BEGIN
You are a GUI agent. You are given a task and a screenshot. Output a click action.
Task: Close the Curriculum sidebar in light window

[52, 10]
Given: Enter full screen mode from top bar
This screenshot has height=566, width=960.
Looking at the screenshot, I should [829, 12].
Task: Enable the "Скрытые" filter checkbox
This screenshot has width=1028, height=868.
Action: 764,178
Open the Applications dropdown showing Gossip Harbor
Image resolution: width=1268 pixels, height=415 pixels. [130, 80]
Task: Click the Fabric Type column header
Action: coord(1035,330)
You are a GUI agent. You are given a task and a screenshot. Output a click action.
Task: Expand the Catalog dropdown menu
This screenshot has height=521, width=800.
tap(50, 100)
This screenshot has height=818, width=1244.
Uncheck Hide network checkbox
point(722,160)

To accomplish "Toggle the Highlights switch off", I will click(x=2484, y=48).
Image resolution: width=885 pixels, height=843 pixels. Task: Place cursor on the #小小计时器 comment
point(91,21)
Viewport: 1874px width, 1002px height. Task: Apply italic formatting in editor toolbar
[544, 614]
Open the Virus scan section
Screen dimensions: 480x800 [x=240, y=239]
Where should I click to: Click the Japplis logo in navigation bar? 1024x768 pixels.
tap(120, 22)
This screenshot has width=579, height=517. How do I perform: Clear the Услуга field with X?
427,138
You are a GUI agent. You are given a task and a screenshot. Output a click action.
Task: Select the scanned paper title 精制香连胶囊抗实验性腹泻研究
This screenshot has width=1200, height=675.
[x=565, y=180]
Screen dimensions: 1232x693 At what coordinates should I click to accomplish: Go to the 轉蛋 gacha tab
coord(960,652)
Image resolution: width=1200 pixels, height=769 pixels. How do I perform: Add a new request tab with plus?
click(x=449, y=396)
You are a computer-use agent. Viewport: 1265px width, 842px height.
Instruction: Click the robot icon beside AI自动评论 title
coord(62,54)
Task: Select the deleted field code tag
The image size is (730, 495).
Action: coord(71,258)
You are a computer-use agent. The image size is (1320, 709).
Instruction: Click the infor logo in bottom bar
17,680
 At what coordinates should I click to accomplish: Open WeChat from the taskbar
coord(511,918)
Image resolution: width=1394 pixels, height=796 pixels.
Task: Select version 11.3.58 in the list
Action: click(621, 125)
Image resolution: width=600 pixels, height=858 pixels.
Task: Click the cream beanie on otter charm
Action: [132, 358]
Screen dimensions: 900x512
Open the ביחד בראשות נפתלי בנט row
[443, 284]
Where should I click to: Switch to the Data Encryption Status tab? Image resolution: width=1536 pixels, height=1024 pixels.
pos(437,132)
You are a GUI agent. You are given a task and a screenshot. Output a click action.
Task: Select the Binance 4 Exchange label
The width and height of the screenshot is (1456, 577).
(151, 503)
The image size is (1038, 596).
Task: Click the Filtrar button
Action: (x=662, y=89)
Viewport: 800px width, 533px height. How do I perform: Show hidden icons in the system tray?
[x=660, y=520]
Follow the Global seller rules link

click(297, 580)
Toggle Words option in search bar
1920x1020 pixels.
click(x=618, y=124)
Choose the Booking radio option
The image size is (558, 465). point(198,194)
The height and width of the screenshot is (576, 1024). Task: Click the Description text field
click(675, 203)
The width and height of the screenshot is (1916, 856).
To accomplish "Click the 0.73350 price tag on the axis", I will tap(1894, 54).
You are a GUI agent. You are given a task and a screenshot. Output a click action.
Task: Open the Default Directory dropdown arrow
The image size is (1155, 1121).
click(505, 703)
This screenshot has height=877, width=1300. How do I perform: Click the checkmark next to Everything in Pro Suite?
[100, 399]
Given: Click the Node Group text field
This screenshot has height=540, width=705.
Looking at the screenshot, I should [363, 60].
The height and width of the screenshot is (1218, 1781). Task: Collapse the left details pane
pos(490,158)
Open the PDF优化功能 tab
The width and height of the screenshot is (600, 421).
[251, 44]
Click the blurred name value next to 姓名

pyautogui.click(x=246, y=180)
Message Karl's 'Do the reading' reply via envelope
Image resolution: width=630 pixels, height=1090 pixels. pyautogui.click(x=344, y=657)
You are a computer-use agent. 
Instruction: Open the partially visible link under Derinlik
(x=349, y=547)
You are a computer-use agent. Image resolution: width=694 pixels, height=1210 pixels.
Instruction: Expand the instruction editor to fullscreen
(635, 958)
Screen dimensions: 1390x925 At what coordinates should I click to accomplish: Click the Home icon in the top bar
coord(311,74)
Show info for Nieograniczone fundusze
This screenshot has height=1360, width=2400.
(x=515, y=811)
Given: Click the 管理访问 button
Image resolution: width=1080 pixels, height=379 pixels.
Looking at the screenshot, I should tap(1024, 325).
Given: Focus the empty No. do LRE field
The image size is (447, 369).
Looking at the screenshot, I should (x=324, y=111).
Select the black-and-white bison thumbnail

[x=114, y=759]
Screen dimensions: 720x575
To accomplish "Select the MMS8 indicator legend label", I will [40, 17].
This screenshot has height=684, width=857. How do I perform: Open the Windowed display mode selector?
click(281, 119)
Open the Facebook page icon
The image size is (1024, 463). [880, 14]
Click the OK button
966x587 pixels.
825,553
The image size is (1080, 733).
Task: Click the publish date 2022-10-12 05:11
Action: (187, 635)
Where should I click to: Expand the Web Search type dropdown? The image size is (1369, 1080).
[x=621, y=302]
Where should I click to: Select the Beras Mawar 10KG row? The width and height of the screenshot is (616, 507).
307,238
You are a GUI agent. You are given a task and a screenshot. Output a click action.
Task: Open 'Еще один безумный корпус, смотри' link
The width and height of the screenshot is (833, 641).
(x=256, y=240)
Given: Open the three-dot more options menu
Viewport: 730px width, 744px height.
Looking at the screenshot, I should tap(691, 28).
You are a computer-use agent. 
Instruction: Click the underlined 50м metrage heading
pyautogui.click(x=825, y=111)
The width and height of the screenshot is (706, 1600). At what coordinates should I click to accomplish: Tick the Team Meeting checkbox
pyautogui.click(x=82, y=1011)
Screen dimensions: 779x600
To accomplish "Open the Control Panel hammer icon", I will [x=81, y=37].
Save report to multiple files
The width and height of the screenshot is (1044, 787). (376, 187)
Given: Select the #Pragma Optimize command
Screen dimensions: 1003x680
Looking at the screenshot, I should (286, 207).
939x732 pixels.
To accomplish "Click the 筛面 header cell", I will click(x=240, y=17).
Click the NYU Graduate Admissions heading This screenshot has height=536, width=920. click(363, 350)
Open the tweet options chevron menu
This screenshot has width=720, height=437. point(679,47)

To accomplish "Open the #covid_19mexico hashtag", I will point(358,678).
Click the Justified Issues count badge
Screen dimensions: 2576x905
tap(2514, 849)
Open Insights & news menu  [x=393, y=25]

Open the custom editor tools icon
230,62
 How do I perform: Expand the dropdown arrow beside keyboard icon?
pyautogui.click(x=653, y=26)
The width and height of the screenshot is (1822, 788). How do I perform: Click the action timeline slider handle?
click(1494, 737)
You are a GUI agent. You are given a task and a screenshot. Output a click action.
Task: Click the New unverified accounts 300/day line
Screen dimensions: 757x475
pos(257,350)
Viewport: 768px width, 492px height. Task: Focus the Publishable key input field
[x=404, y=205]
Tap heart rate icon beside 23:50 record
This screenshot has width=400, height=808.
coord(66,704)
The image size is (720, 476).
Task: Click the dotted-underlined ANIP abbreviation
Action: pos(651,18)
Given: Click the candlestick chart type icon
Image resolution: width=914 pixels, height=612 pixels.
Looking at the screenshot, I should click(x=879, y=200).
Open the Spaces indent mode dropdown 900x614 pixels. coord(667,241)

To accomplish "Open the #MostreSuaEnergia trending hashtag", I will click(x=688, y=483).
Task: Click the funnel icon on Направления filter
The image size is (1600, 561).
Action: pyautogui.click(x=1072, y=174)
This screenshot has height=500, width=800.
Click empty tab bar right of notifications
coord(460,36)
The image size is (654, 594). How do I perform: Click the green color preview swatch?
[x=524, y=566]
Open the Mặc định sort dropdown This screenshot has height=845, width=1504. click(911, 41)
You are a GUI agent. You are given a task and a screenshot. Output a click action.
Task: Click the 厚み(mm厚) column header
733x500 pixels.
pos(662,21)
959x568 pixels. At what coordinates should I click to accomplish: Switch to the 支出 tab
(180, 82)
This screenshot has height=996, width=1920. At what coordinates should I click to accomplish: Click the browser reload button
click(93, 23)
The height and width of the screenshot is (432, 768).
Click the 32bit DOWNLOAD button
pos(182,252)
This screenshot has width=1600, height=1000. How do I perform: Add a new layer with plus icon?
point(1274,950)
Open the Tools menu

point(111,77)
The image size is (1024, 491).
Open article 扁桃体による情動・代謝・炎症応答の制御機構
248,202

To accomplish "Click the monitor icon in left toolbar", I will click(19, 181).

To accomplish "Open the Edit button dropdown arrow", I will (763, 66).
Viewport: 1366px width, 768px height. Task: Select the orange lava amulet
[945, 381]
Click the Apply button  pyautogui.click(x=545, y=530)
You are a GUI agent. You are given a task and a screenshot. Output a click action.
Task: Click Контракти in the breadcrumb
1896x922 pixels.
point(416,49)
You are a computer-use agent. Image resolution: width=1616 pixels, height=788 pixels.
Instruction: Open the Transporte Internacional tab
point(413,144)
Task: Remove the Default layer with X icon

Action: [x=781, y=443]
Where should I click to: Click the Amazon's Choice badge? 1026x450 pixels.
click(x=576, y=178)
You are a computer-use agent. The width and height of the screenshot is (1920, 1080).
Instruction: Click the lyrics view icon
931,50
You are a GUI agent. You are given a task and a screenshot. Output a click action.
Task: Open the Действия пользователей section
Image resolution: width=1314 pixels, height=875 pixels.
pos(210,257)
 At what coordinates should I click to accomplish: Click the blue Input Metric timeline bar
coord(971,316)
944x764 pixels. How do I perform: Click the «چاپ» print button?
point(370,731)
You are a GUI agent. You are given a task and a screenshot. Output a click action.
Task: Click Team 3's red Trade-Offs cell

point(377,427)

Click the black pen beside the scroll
END
In the records above, find the line with "Click the Justified Issues count badge"; write out exactly that line and each one after it, stopping after the line with "Tap heart rate icon beside 23:50 record".

* **Response to this exercise**
Click the Justified Issues count badge
Screen dimensions: 2576x905
tap(2514, 849)
Open Insights & news menu  [x=393, y=25]

Open the custom editor tools icon
230,62
 How do I perform: Expand the dropdown arrow beside keyboard icon?
pyautogui.click(x=653, y=26)
The width and height of the screenshot is (1822, 788). How do I perform: Click the action timeline slider handle?
click(1494, 737)
You are a GUI agent. You are given a task and a screenshot. Output a click action.
Task: Click the New unverified accounts 300/day line
Screen dimensions: 757x475
pos(257,350)
Viewport: 768px width, 492px height. Task: Focus the Publishable key input field
[x=404, y=205]
Tap heart rate icon beside 23:50 record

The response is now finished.